■ What you are asked to do:
Revise the listing below so that "side panel" becomes "sidebar" wherever it appears. Keep every other line and word the same.

■ Records supplied:
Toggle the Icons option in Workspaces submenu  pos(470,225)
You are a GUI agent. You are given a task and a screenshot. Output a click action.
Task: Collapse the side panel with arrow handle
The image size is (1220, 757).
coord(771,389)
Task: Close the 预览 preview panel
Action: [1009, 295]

■ Expected output:
Toggle the Icons option in Workspaces submenu  pos(470,225)
You are a GUI agent. You are given a task and a screenshot. Output a click action.
Task: Collapse the sidebar with arrow handle
The image size is (1220, 757).
coord(771,389)
Task: Close the 预览 preview panel
Action: [1009, 295]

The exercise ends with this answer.